When competing for the possession of territories, males with higher fighting capacity (RHP – resource holding potential) are expected to have an advantage to win disputes (Maynard Smith and Parker 1976, Enquist and Leimar 1983, Haccou and Glaizot 2002). Among insects, weight and size are two of the most frequently characteristics related to the adoption of different male mate-locating tactics (Alcock et al. 1978, Kemp and Wiklund 2001, Córdoba-Aguilar and Cordero-Rivera 2005). However, a great puzzle is to functionally link these traits to their role in resolving disputes. For example, if coercion is important to decide the winner of a dispute, weight and size should confer a direct advantage in subduing rivals and consequently may be directly related to RHP. Alternatively, in species that rely on physiological conditions to settle disputes, weight and size should be associated with RHP only if greater males possess higher muscle mass, are able to store more energy reserves or sustain less parasitic load (Córdoba-Aguilar and Cordero-Rivera 2005, Serrano-Menezes et al. 2007).

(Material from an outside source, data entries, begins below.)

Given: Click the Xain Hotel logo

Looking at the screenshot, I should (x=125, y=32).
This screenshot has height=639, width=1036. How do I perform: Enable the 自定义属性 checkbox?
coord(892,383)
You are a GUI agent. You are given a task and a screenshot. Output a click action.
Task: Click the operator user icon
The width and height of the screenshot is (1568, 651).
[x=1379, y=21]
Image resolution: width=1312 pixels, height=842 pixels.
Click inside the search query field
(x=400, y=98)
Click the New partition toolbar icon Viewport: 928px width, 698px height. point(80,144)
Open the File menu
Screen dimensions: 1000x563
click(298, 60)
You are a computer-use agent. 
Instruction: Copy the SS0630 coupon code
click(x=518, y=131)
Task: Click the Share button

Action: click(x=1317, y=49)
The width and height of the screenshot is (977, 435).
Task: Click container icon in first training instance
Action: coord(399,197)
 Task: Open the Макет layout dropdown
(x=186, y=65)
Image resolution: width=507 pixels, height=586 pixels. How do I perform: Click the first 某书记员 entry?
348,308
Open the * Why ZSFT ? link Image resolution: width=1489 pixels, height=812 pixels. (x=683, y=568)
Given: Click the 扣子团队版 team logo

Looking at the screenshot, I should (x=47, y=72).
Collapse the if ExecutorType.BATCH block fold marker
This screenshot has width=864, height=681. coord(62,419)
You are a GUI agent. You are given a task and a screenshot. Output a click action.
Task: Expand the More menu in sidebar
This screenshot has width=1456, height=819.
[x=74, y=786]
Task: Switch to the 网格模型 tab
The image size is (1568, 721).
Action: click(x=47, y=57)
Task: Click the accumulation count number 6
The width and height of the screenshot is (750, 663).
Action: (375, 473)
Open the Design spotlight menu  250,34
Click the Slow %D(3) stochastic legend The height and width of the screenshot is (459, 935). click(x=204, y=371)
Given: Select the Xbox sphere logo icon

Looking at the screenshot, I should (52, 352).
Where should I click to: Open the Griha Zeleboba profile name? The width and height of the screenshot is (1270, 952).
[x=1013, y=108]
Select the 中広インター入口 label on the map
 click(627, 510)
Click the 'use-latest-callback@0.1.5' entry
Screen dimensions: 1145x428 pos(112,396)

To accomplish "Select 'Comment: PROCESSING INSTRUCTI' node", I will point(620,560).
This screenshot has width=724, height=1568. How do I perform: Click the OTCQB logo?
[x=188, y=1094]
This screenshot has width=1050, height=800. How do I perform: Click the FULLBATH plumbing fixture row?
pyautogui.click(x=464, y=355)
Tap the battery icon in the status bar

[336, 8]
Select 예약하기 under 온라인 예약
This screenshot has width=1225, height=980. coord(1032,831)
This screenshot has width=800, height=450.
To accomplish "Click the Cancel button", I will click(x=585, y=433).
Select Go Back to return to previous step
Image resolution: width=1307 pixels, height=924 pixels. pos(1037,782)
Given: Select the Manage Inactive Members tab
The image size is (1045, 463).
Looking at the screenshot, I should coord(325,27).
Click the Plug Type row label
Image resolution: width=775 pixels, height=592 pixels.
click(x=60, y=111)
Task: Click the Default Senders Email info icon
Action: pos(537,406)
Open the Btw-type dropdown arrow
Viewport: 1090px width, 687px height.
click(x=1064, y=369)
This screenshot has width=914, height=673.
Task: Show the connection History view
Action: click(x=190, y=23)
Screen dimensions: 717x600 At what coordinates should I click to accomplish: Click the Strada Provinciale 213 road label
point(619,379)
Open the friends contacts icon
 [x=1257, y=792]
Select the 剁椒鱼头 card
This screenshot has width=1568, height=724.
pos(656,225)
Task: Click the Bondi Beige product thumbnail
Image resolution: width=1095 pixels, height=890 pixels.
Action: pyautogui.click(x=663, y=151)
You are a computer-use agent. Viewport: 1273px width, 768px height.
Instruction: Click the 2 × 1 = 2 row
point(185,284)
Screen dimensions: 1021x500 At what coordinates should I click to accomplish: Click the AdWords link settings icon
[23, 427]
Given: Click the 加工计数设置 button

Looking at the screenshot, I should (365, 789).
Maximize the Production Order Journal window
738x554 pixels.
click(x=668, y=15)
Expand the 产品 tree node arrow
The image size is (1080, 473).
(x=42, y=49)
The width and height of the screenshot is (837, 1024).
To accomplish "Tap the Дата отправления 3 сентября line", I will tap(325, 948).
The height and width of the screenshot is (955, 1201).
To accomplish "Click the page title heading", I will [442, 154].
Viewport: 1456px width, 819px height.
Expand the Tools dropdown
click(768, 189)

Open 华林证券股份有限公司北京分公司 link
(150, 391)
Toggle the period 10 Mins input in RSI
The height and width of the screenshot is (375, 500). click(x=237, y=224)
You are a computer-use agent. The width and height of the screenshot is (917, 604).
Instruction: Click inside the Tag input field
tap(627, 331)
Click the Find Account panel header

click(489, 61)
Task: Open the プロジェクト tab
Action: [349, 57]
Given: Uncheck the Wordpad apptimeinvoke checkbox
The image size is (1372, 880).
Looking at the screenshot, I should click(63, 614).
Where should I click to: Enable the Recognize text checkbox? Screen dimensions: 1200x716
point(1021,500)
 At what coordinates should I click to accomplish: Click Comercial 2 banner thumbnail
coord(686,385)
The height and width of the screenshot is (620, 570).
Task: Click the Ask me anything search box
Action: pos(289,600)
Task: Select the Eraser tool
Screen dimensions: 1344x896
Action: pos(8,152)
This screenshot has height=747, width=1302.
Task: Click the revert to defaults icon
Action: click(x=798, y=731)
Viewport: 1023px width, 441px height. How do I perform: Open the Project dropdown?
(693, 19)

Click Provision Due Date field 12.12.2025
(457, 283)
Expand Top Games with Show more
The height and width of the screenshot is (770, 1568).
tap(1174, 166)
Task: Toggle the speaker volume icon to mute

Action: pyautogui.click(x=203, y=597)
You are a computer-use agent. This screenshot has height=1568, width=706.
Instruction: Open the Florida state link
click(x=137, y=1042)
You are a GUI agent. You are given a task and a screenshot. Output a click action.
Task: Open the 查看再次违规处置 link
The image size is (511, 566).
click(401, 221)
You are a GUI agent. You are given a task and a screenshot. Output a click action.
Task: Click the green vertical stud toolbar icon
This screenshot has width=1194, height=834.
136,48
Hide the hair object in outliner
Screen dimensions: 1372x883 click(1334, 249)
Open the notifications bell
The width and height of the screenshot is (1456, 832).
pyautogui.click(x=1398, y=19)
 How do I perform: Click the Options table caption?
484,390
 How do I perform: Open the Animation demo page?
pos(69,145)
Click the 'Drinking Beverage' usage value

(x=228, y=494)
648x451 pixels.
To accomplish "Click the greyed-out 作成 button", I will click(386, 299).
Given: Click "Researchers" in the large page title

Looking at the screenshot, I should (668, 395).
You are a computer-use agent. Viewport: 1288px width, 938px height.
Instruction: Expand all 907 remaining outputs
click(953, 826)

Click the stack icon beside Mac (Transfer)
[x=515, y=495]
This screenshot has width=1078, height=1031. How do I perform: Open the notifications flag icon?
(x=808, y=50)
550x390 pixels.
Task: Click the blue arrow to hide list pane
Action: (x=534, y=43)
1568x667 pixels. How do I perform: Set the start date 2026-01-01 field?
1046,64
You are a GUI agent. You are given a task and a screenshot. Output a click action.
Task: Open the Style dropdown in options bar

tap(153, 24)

If the nonterritorial tactics are adopted as less profitable alternatives by weaker males when there is intense competition for the available mating areas, the proportion of nonterritorial males should be a direct function of the number of individuals competing for the available sites (Alcock and O’Neill 1986, Cordero 1999). Also, morphological or physiological differences among males with distinct matelocating tactics should be stronger when the competition is more intense. In this sense, if the territorial defence provides higher mating success, all individuals should adopt this tactic during periods of low male abundance when there must be a high availability of suitable sites to territorial defence per male. However, at higher male densities, the availability of defensible areas may limit the number of territorial males and lead to the appearance of nonterritorial individuals (Forsyth and Montgomerie 1987, Cordero 1999).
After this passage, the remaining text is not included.